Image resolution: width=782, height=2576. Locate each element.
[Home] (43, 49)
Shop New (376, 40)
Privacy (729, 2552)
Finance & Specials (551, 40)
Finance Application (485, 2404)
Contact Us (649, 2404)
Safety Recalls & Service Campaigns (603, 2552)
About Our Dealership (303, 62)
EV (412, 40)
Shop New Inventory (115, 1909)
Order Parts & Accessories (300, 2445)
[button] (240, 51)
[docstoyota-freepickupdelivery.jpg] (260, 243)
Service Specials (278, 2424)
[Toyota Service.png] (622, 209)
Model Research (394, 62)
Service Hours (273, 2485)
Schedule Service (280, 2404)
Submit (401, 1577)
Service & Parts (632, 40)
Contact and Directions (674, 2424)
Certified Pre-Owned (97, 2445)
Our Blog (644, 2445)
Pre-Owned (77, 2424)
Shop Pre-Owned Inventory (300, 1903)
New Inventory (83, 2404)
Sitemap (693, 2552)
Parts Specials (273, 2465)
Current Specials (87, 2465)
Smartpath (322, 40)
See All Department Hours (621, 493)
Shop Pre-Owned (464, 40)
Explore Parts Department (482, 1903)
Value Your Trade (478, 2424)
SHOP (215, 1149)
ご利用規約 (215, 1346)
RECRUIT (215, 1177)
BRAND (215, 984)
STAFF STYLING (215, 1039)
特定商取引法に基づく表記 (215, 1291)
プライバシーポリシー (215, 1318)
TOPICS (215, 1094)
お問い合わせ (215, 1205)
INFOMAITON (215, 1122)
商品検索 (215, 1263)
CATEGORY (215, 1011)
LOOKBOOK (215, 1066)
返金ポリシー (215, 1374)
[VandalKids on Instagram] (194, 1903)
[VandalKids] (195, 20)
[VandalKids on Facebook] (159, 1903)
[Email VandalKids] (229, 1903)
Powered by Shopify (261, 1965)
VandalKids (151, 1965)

:: What the task requires ::
Could you return the complete listing, word for word?

:: Answer section ::
Image resolution: width=782, height=2576. Locate each element.
[Home] (43, 49)
Shop New (376, 40)
Privacy (729, 2552)
Finance & Specials (551, 40)
Finance Application (485, 2404)
Contact Us (649, 2404)
Safety Recalls & Service Campaigns (603, 2552)
About Our Dealership (303, 62)
EV (412, 40)
Shop New Inventory (115, 1909)
Order Parts & Accessories (300, 2445)
[button] (240, 51)
[docstoyota-freepickupdelivery.jpg] (260, 243)
Service Specials (278, 2424)
[Toyota Service.png] (622, 209)
Model Research (394, 62)
Service Hours (273, 2485)
Schedule Service (280, 2404)
Submit (401, 1577)
Service & Parts (632, 40)
Contact and Directions (674, 2424)
Certified Pre-Owned (97, 2445)
Our Blog (644, 2445)
Pre-Owned (77, 2424)
Shop Pre-Owned Inventory (300, 1903)
New Inventory (83, 2404)
Sitemap (693, 2552)
Parts Specials (273, 2465)
Current Specials (87, 2465)
Smartpath (322, 40)
See All Department Hours (621, 493)
Shop Pre-Owned (464, 40)
Explore Parts Department (482, 1903)
Value Your Trade (478, 2424)
SHOP (215, 1149)
ご利用規約 (215, 1346)
RECRUIT (215, 1177)
BRAND (215, 984)
STAFF STYLING (215, 1039)
特定商取引法に基づく表記 (215, 1291)
プライバシーポリシー (215, 1318)
TOPICS (215, 1094)
お問い合わせ (215, 1205)
INFOMAITON (215, 1122)
商品検索 (215, 1263)
CATEGORY (215, 1011)
LOOKBOOK (215, 1066)
返金ポリシー (215, 1374)
[VandalKids on Instagram] (194, 1903)
[VandalKids] (195, 20)
[VandalKids on Facebook] (159, 1903)
[Email VandalKids] (229, 1903)
Powered by Shopify (261, 1965)
VandalKids (151, 1965)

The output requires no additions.